Common Neurosurgery Terms

Debulking — The surgical removal of only part of your tumor or tumors. In some cases, your neurosurgeon may be able to remove only some of your tumor. The term debulking means that your tumor was reduced in size but not fully removed.

You may need additional treatments to manage the remaining tumor. Cancers not fully removed sometimes recur.

Partial Removal — The surgical removal of only some of your tumor in order to avoid damaging your neurological function.

You may need additional treatments to manage the remaining tumor. Cancers not fully removed sometimes recur.

Complete Removal — The surgical removal of the your entire tumor. It’s also sometimes called a gross total resection. Even though all tumor cells may have been removed, your physician may recommend further treatment and periodic testing to check for recurrence.

Shunt — Sometimes your tumor may block the flow of CSF in your brain, or there may be excess fluid in your brain, and your physician may advise the surgical placement of a shunt to improve the flow or drain the excess fluid.

A shunt is a narrow, flexible plastic tube surgically placed at the swelling site and draining to your heart or abdomen. A valve that prevents the flow from going back up into your brain controls the shunt.

Shunts generally need regular maintenance and cleaning. They can be either temporary or permanent.

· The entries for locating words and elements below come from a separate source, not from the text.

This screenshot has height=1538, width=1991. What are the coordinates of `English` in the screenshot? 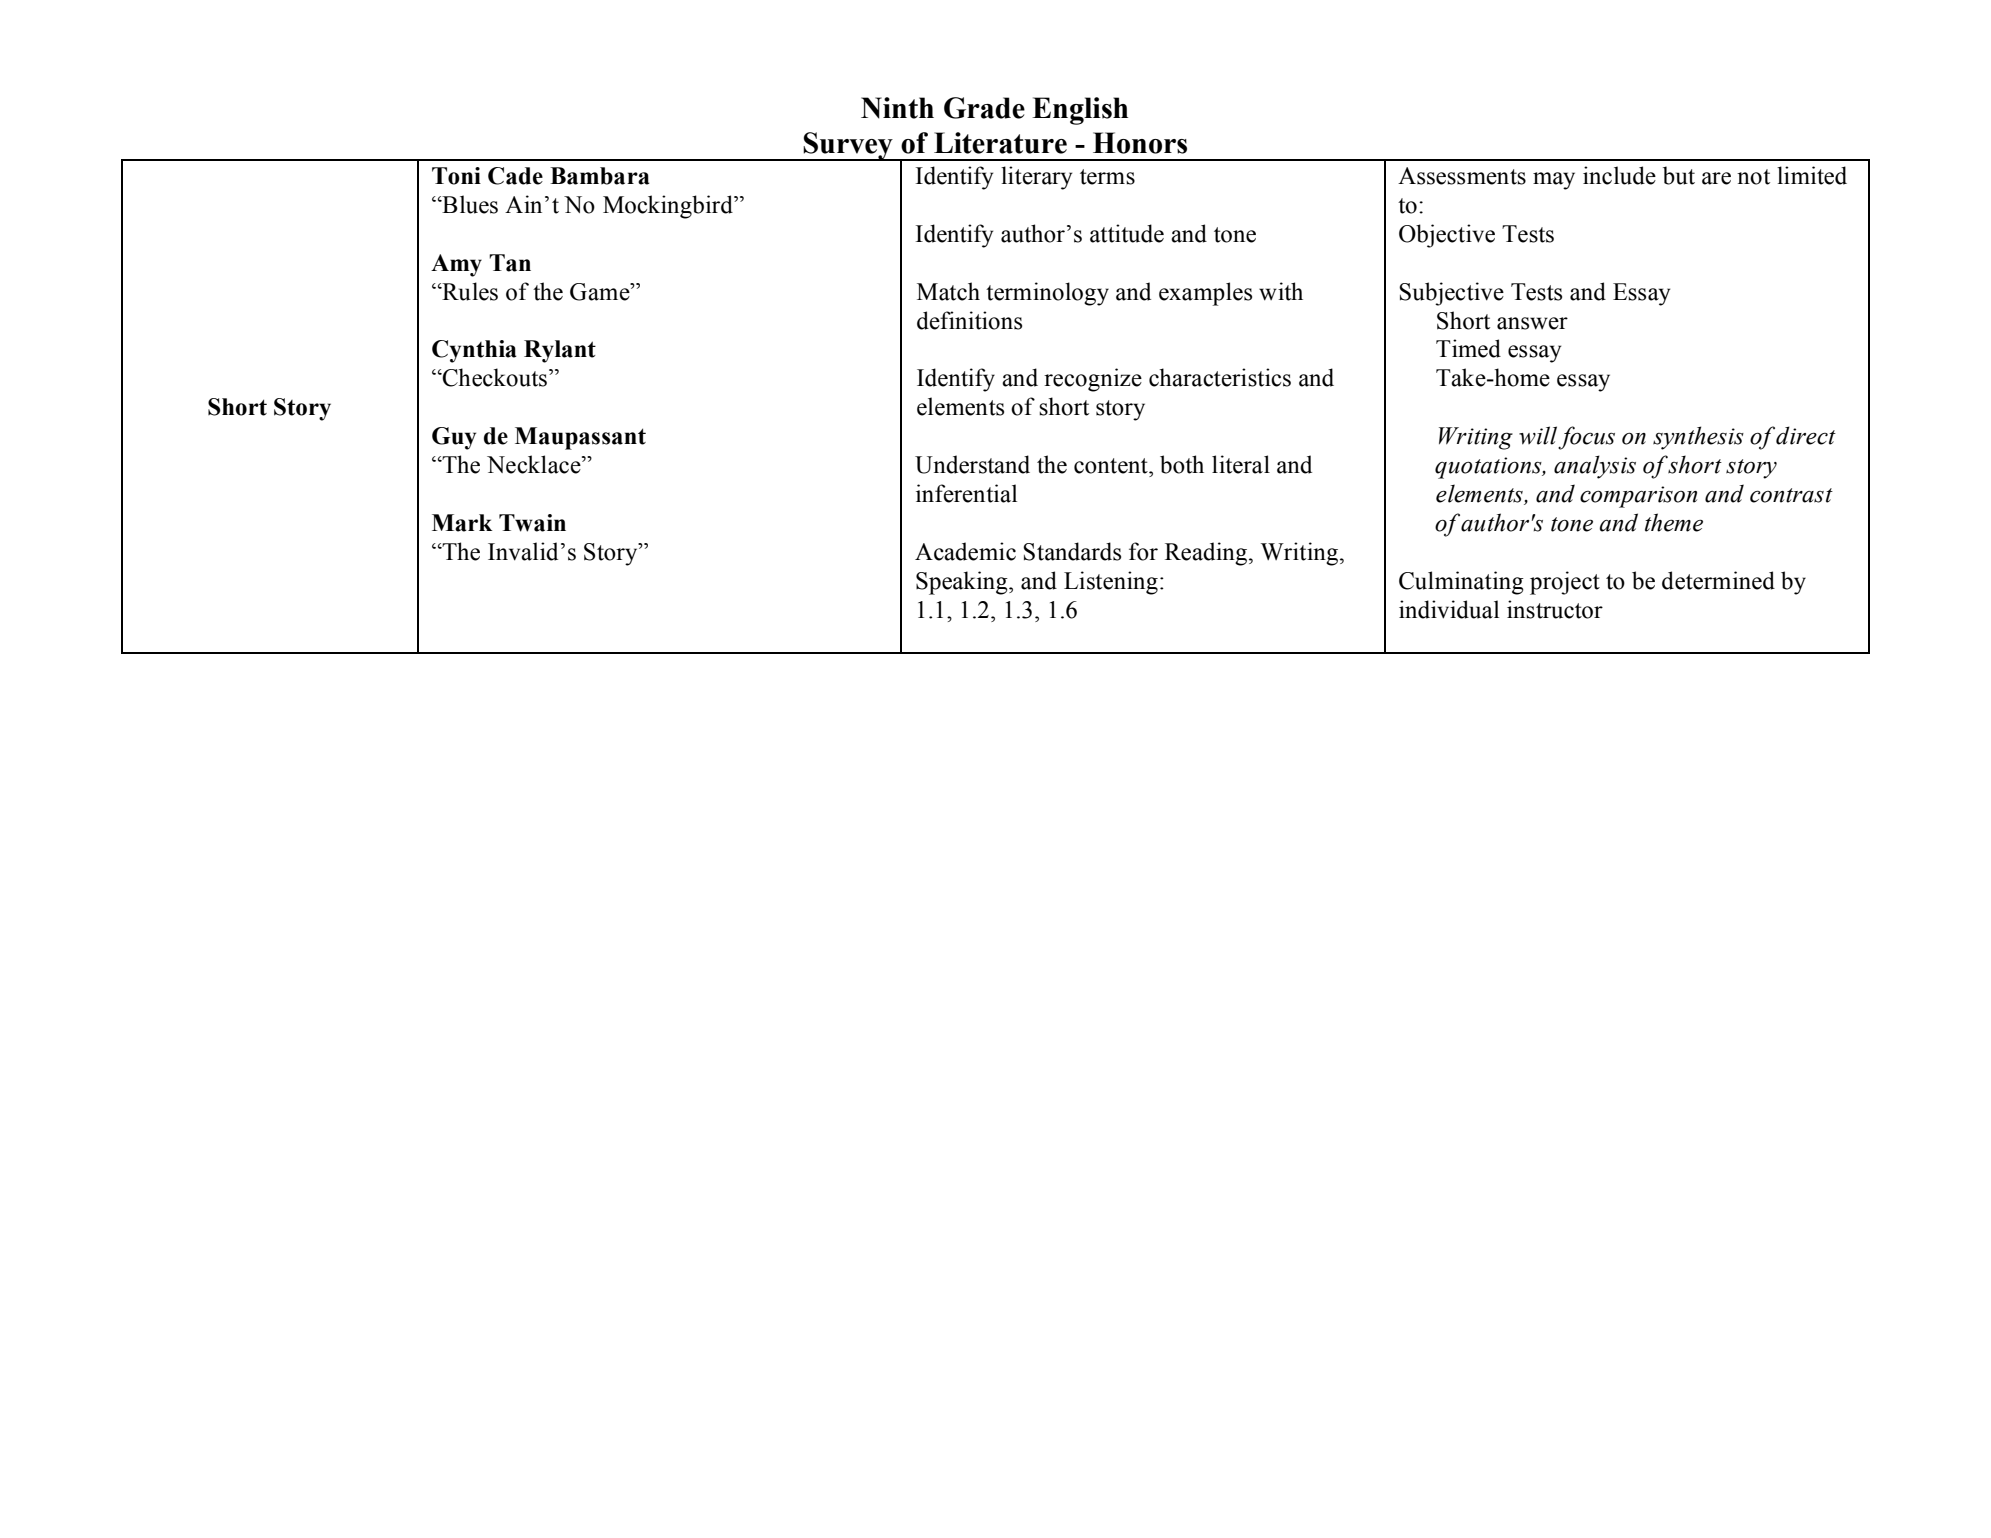 It's located at (1080, 111).
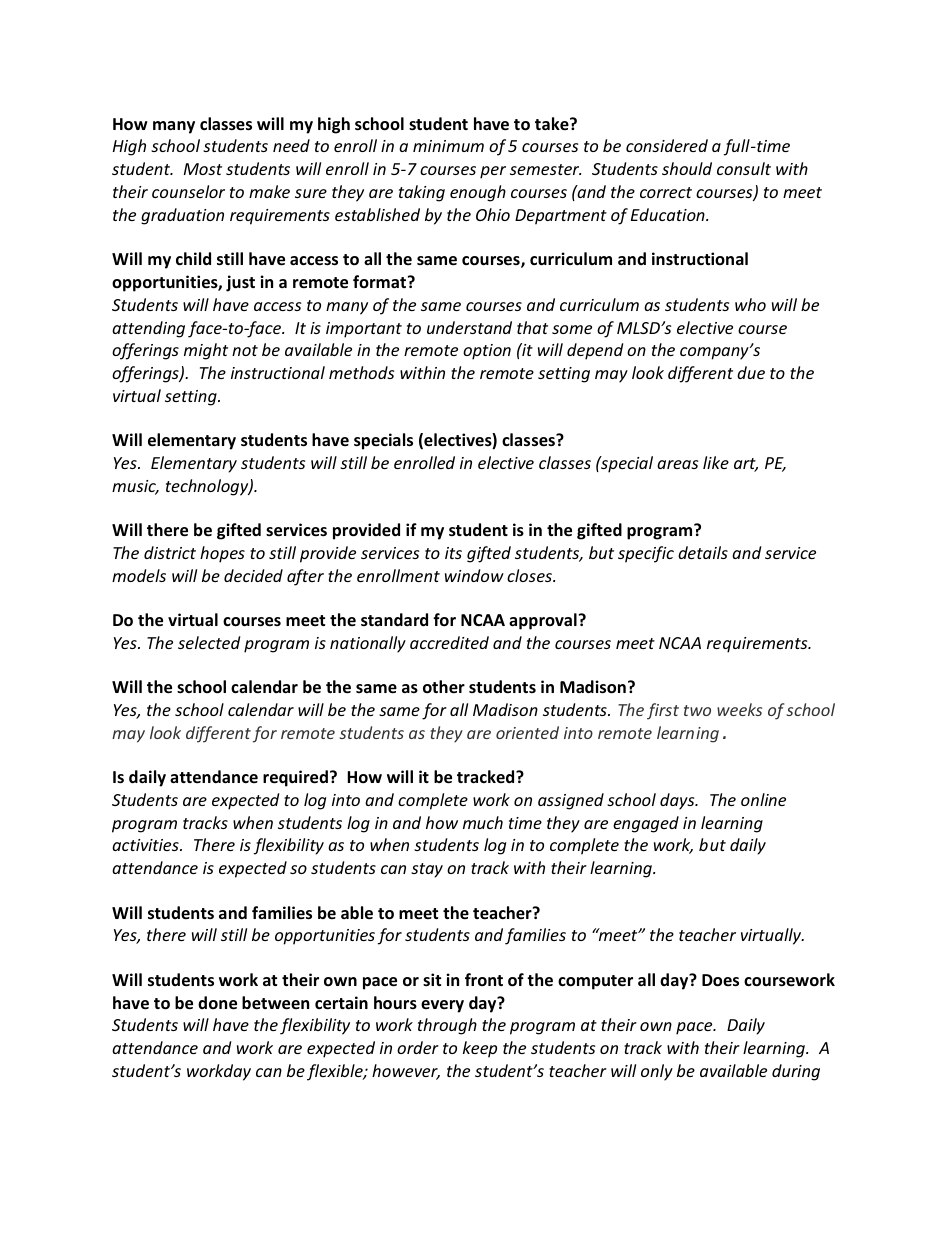 The height and width of the page is (1233, 952). I want to click on minimum, so click(448, 146).
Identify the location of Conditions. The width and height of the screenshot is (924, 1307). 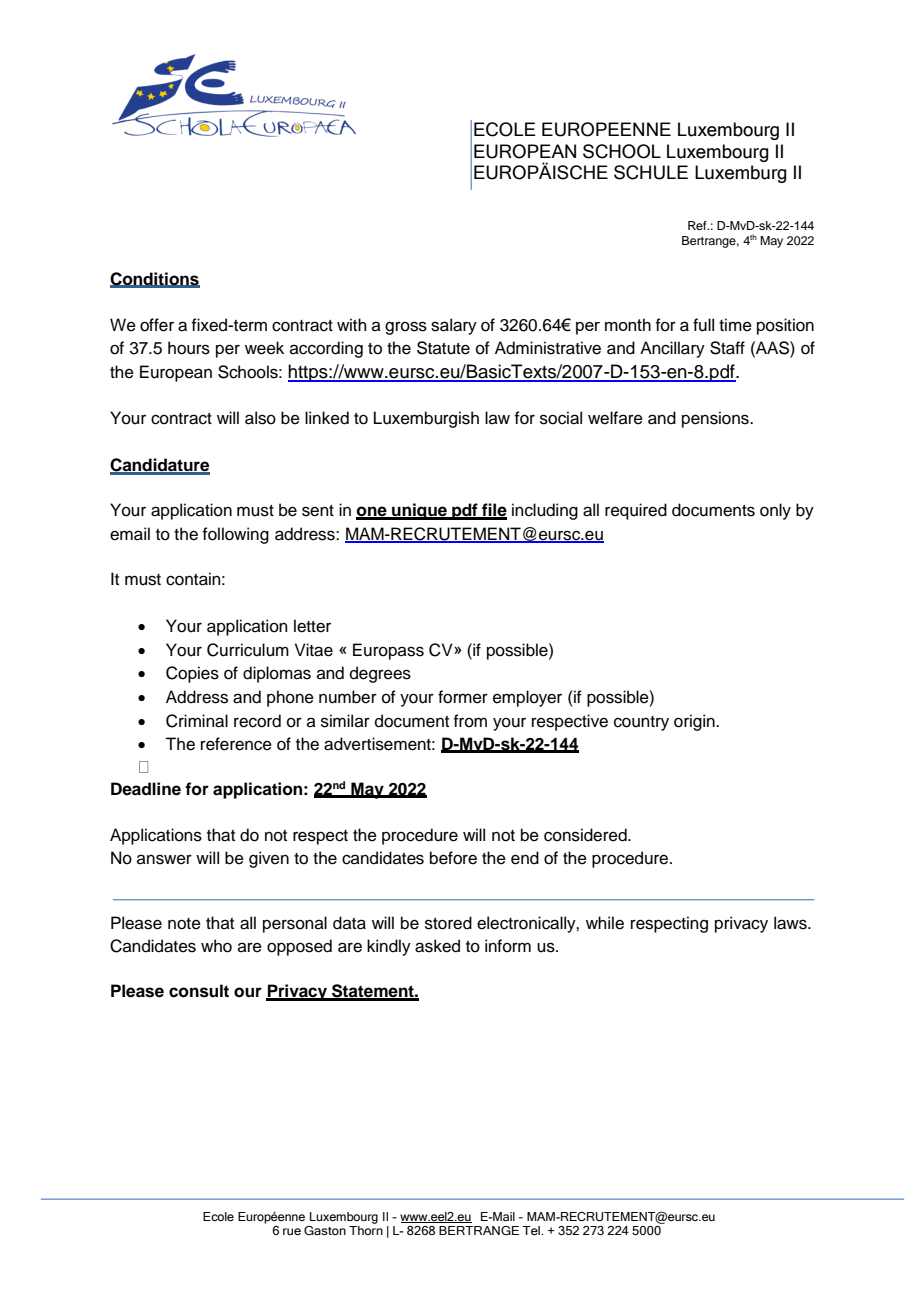
(155, 280).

Ommaya Reservoir — Your physician may recommend the placement of an Ommaya reservoir, a small plastic container surgically inserted into your brain to aid with fluid flow. The reservoir is connected to a tube (catheter) and a lateral ventricle in your brain. The purpose of an Ommaya reservoir is to:

  • Remove CSF from your brain to help detect presence of abnormal cells
  • Remove fluid from your brain so you can avoid surgery
  • Deliver chemotherapy drugs to your brain and your CSF so you can avoid lumbar punctures

Embolization   A procedure where the blood flow to the tumor is stopped prior to the surgical removal of the tumor. An interventional neuroradiologist will plug up the vessels supplying your tumor, while allowing blood to continue flowing to other parts of your brain.

Embolization is particularly effective on tumors with a high number of blood vessels, called vascular tumors, such as meningiomas.

Cortical mapping and Craniotomy Cortical mapping is a procedure in which language, motor, and sensory areas of your brain are identified and mapped before attempting to remove a tumor. By doing so, your neurosurgeon will know which areas to avoid so that there is the least impairment possible to your language and motor skills and senses.

Cortical mapping is done in combination with a craniotomy. Your neurosurgeon will remove part of your skull while you are under general anesthesia. Local anesthetic is used to block pain from your scalp. Once the brain is visible, the surgeon will place electrodes on the surface of your brain. Because the brain itself has no pain receptors, it cannot feel pain.

For the next step, you will be awakened so that your neuropsychologist can perform language exercises with you. With very little stimulation to your brain, your neuropsychologist will assess whether you can effectively perform the language exercises.

During motor or sensory mapping exercises you may experience a tingling on your body or a sensation of limb movement; however, there is generally no pain or discomfort associated with the stimulation itself.

Using information from the exercises, your neuropsychologist can map the areas of your brain that your neurosurgeon should avoid.